インボイス制度に備える

「インボイス制度」で税負担が増える!? 年商1000万円以下の個人事業主への影響を考える

辛そうに納税する人のイラスト(「いらすとや」より)

 2023年10月1日に施行される「インボイス制度」に備えようという本シリーズ。前回は「インボイス制度とは何か」「なぜ制度が必要になったのか」といったあたりを、消費税の仕組みを踏まえて解説した。今回は、同制度の開始に伴う事業者への影響や、インボイス(適格請求書)を発行するために必要な手続きについて学んでいこう。

[目次]

  1. 消費税と密接に関わる「インボイス制度」。どんな仕組みか基本を学ぶ(別記事)
  2. 「インボイス制度」で税負担が増える!? 年商1000万円以下の個人事業主への影響を考える(この記事)
  3. 個人事業主が「適格請求書」を発行すべきどうか、会計ソフトベンダーの「弥生」さんに聞いてみた(別記事)

※この記事は、政府与党による「令和5年度税制改正大綱」が決定・発表される前に取材・執筆したものです。同大綱では、売上規模の小さい事業者を対象に、インボイス制度の開始に伴う課税負担・事務負担を軽減するための経過措置を講ずる方針が示されました[*1]。それら最新動向を踏まえた解説記事は追って後日、あらためて掲載する予定です。

今はもう「インボイス制度」完全施行に向けた準備期間

 インボイス制度(正式名称「適格請求書等保存方式」)は、非常に複雑な制度となっており、その導入にあたっては極めて慎重、かつ長期的視野での準備が進められてきた。

 インボイス制度が施行される2023年10月1日の実に4年前、2019年10月1日には、消費税が10%になったのと同時に「区分記載請求書等保存方式」が始まっており、現段階でも、同方式のもとで請求書・領収書を発行しなければならない。

 ただ、区分記載請求書等保存方式は、インボイス制度と比べると(あえて申し上げるが)規程は緩い。請求書には、10%・8%の税率ごとに区分された金額を書くだけでよく、もし記載がなくても、なんと請求書を受け取った側が自ら追記してもよい。また、消費税を実際に納税しているかどうかに関係なく、発行できる。

 しかし、2023年10月1日からのインボイス制度でこれは激変する。その日以降は、要件を満たした「適格請求書」でなければ、消費税の「仕入税額控除」が適用されなくなることはすでに前回述べた。

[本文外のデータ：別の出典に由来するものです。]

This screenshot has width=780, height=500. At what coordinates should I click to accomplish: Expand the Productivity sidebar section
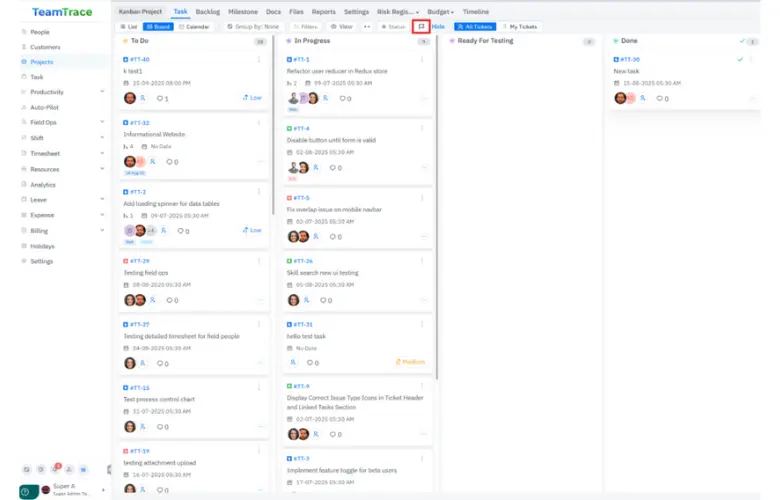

 では、適格請求書を発行できない/発行してくれない事業者としか取引していない会社は、その日から仕入税額控除がゼロになるのかと言えば、それもまた違う。制度の激変を緩和するための措置として、2023年10月1日から2026年9月30日までの3年間は、仕入税額の80%に相当する額を、また、2026年10月1日から2029年9月30日までの3年間は、同50%を控除できることとなっている。

消費税の仕組み(弥生が公開中の特設サイト「2大改正あんしんガイド」より。同サイトでは、小規模事業者向けに、2つの大きな法令改正――「適格請求書等保存方式(インボイス制度)」と「改正電子帳簿保存法」の理解促進・対策準備のための情報をまとめている)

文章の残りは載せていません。